Extract →
An anonymous trustee reports
FIRST CAPITAL REIT REMINDS UNITHOLDERS TO VOTE IN FAVOUR OF THE PROPOSED ARRANGEMENT AND AMENDS DECLARATION OF TRUST
First Capital Real Estate Investment Trust reminds unitholders to vote for the previously announced proposed plan of arrangement to simplify First Capital's organizational structure by eliminating First Capital Realty Inc. as the REIT's wholly owned subsidiary that owns, directly and indirectly, all of First Capital's real property portfolio. Following the arrangement, First Capital will hold substantially all of its real property portfolio through subsidiary partnerships and trusts. The arrangement is expected to simplify First Capital's operating structure and reduce the significant complexity of accounting and legal reporting, as well as income tax compliance inherent in the existing structure. First Capital's board of trustees has unanimously approved the arrangement and encourages its unitholders to vote in favour of the arrangement at the special meeting of unitholders to be held at 10 a.m. Toronto time on Nov. 24, 2025.
The factors the board considered in making its determination and recommendation include: the expected reduction in the significant complexity and cost of accounting and legal reporting, as well as income tax compliance inherent in First Capital's existing structure, and the fact that the arrangement will not affect First Capital's business strategy. The REIT has received an advance income tax ruling of the Canada Revenue Agency in connection with the arrangement. The REIT has received an interim order of the Ontario Superior Court of Justice (Commercial List) authorizing various matters in connection with the arrangement. If approved by First Capital's unitholders at the meeting, the arrangement is expected to become effective on or about Nov. 30, 2025.

Provided material →
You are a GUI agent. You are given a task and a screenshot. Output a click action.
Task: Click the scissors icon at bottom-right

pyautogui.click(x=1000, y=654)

Your instructions →
Answer these questions using the release about First Capital's proposed arrangement:
1. What company would the arrangement eliminate as the REIT's wholly owned subsidiary?
2. When will the special meeting of unitholders be held?
3. Which agency issued the advance income tax ruling connected with the arrangement?
The data plays no part in what follows.

The answer →
1. First Capital Realty Inc.
2. At 10 a.m. Toronto time on Nov. 24, 2025.
3. The Canada Revenue Agency.